The loss of leaves from the trees are proof that winter – the death of things – is coming, and that we have only a limited time to prepare ourselves. Take the brave example of Brittany Maynard, the 29-year-old woman who utilized Oregon’s moral and ethical lawto obtain a compassionate, medically-aided end to her life. When she explained in October why she would end her life on 1 November, Maynard said she chose it to be able to spend her husband’s birthday together. But, she knew as long ago as April that she was dying and prepared for her decline – for her own autumn – in advance of her end.

I have lost beloved family in the summer (my father), the spring (my mother) and the winter (my stepmother); this year, with my sister in home hospice care, it seems that I may now lose someone I love very much in the autumn for the first time. It isn’t any easier, that’s for sure. But the liminal space between the warmth of summer and the cold of winter seems somehow a more appropriate time to bear witness to the liminal nature of life and death.

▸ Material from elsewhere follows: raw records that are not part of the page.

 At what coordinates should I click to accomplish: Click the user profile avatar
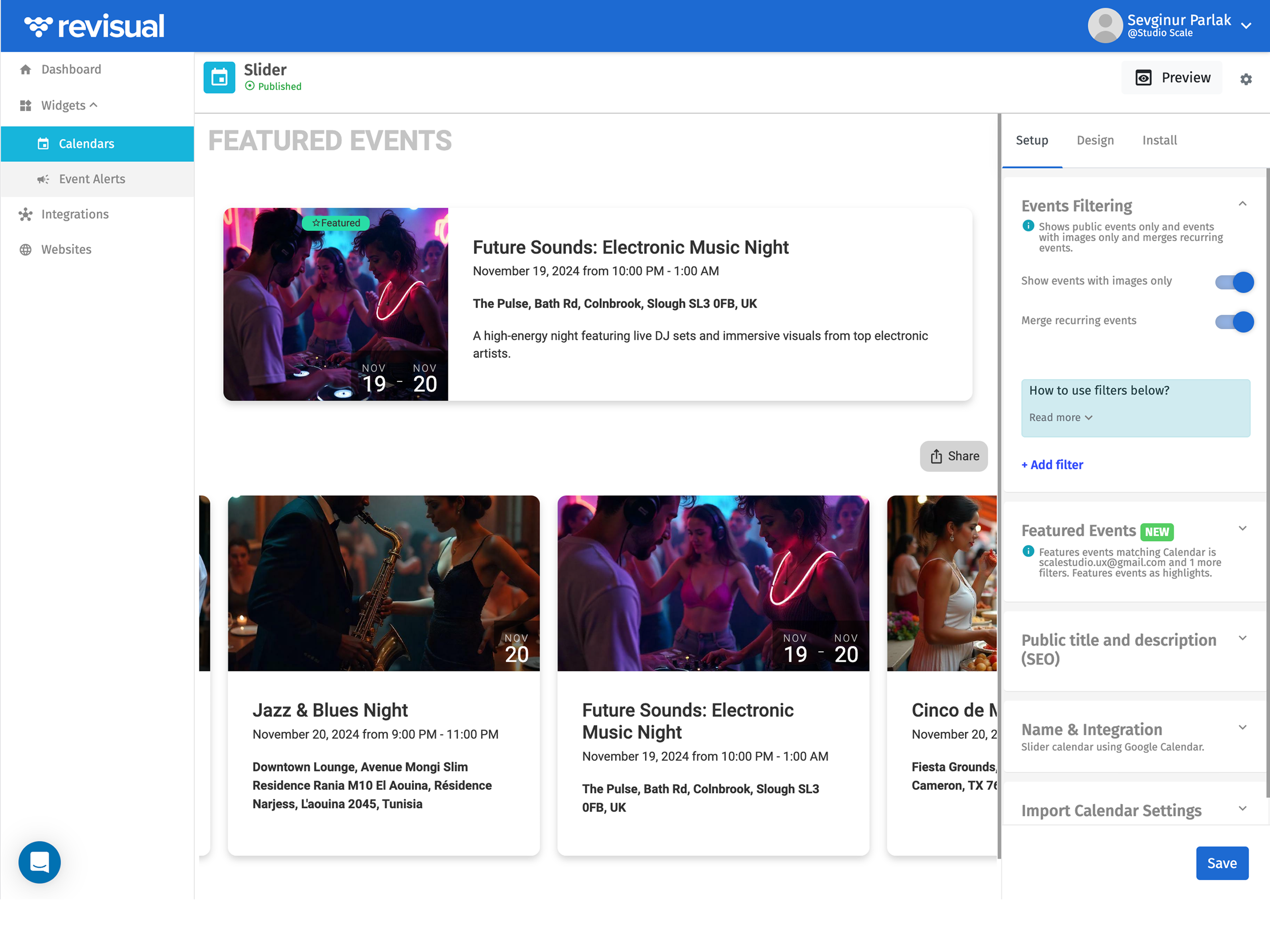click(1105, 26)
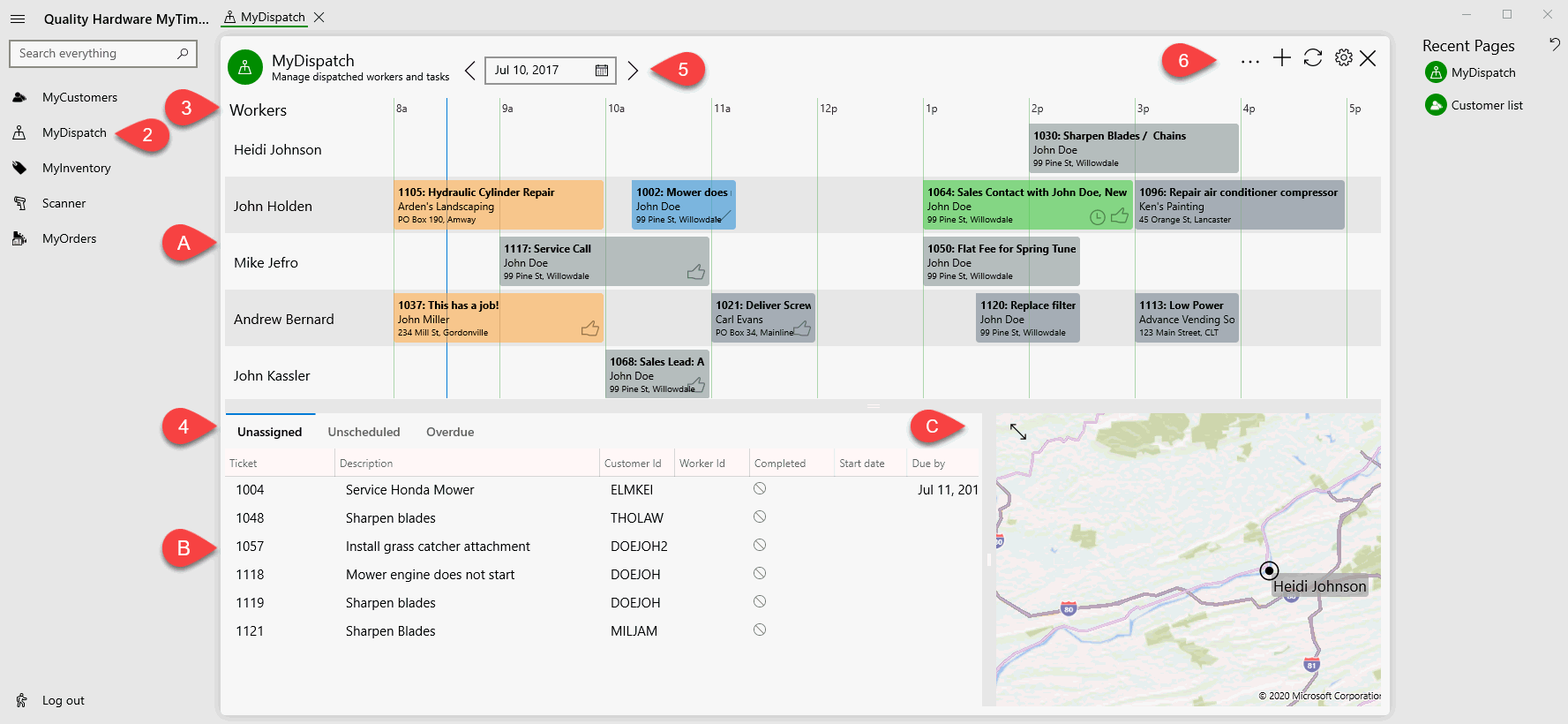Open the settings gear in MyDispatch

pyautogui.click(x=1343, y=58)
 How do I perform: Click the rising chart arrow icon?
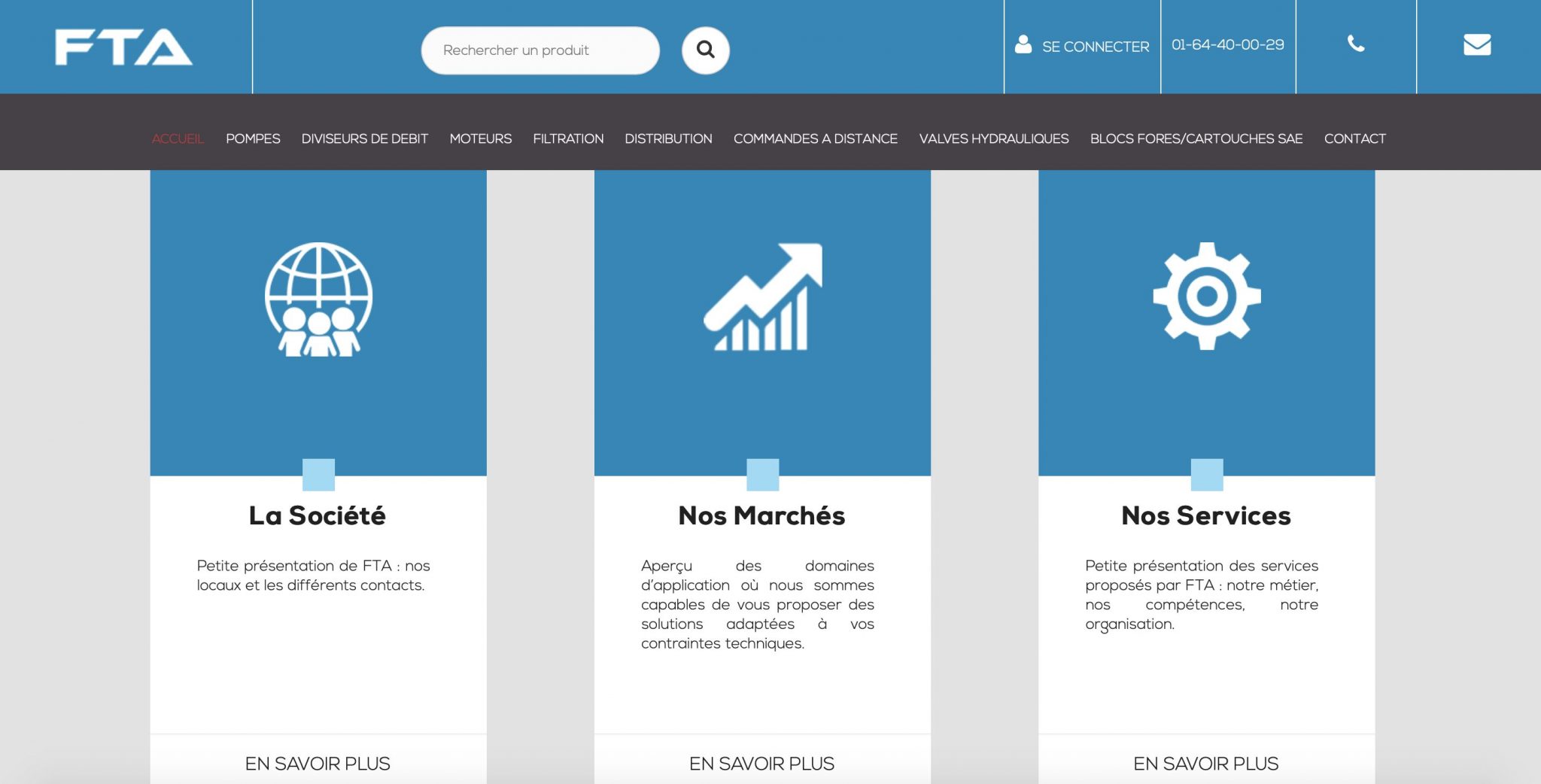(762, 297)
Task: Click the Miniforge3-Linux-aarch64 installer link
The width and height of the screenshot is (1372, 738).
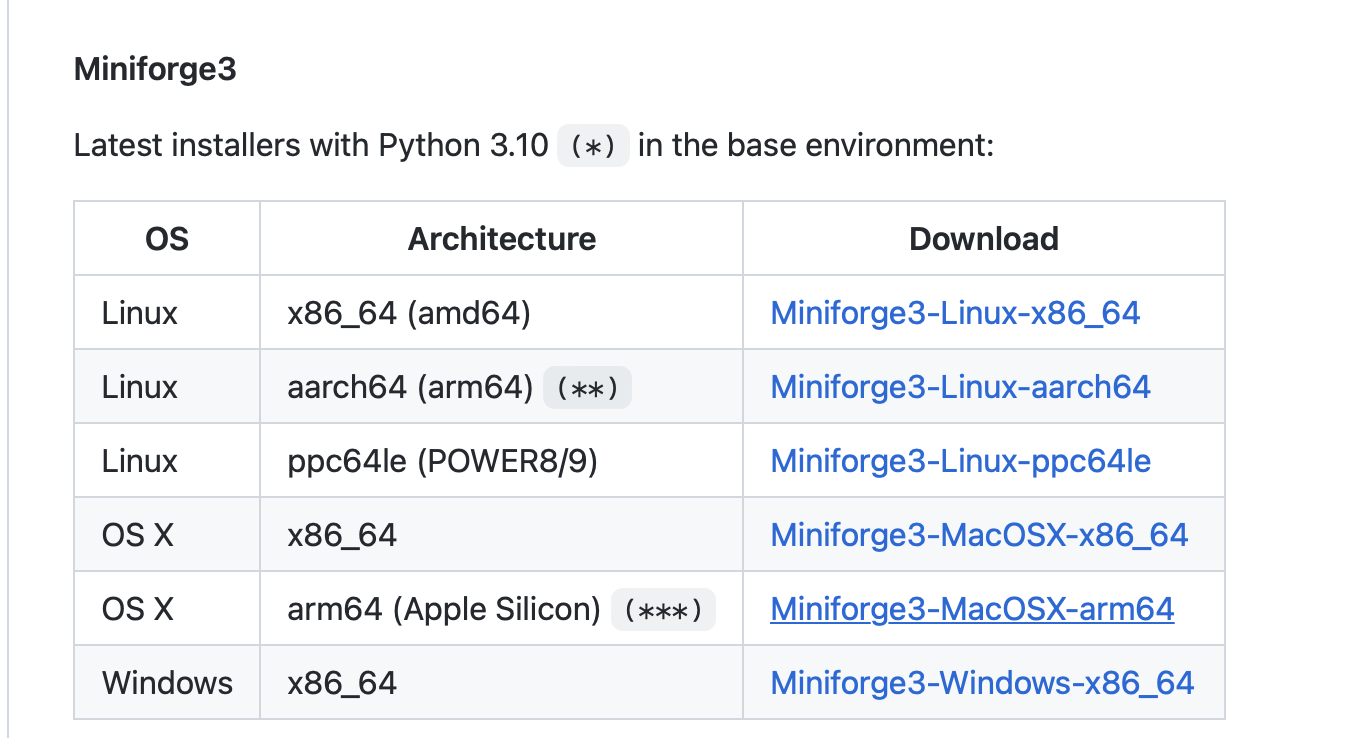Action: [x=960, y=387]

And as heartbreaking and painful as it is watching my sister prepare to transition from this planet, I am grateful that her cancer is giving me a long season to say goodbye to her before her release.

“A few times a year”, Cord Jefferson wrote in an essay about his mother and cancer, “I’ll find myself gripped by the feeling that the spaces in which I live are inadequate arenas for the occasions when I feel most alive.” The beautiful thing about autumn – about this autumn especially – is that it feels like exactly the right arena in which to sit with loss, to wander through nature and contemplate how embracing that loss validates living.

Something about the loss of light, the whip of the wind, the smell of the leaves and the palpable change in the air makes my own interior and exterior pressure feel equalized, and the grey days match my mood all the better. The season makes it feel just a little more possible for me to accept that the end of life is no less valid than the beginning. I feel a bit less like raging against nature and the cycle of things. I feel a little more able to understand that when and if spring makes new beginnings inevitable, autumn makes perpetual endings just as natural, and as worthy, of embrace.